··· Text

Christian Kempo &#8211; Chris Stewart

*What we teach,*
54 core basic techniques through 1st black belt.
Short and Long  Form.
17 Sets (Organized Basics)

Our prime training method is;

Break Stance and Contact Resistance methods.
Break Stance is motion based ground up Kenpo Karate. 
"Hips control feet, feet control hands, elbows aim strikes and knees aim kicks". 
Contact Resistance is a hands on method of training that relies on realistic and focused attacks that highlight the strengths and weaknesses of your techniques and the basics within them. Hot Hands served here!

If you want to see how I approach Kempo, go to you tube and type in Christian Kempo.

For more information please visit our website: www.trinitykarateforchrist.com 

Christian Kempo Taught Here, 
Chris Stewart S.I. (Christian Kempo)


----------



## Zoran (Jun 20, 2012)

Sandanchris said:


> I watched the video and I can see what you are talking about, in this case I feel as it was an *"attacker" error*. In this case my student was getting used to being on camera and is also getting used to being an UKE. I take full responsibility and have been recording purple-black material with a more experienced black belt UKE.



Very well but a word of caution, "attacker error" should be a part of the equation. Sometimes newer practitioners can be a better measure of what one may encounter than a trained black belt.


----------



## Doc (Jun 20, 2012)

I am speechless.


----------



## Zoran (Jun 20, 2012)

Doc said:


> I am speechless.



Well then, I will mark the day and time on my calendar and am thinking of getting a tattoo to commemorate the day. 

P.S.
Just joking, don't kill me in September.


----------



## Gentle Fist (Jun 20, 2012)

What Cerio or Shaolin Kenpo Techs do you have?


----------



## Yondanchris (Jun 20, 2012)

Gentle Fist said:


> What Cerio or Shaolin Kenpo Techs do you have?



I have basically gutted the skk system or made major modifications to existing techniques....the only one's that remained identifiable are DM#3 and #10.

······
··· Dataset content

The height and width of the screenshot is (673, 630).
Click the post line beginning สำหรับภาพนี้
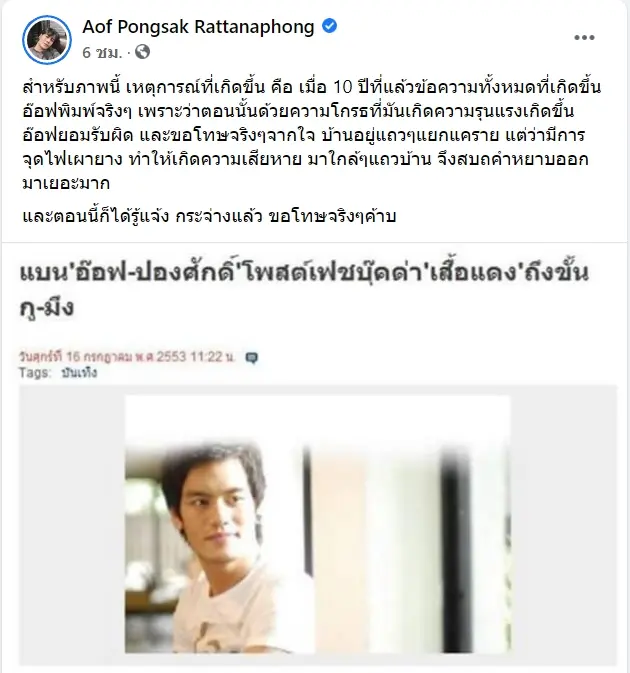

······

■ **Problem to work on**
According to the Christian Kempo text above, which two methods make up the prime training method?

■ **Output of the exercise**
Break Stance and Contact Resistance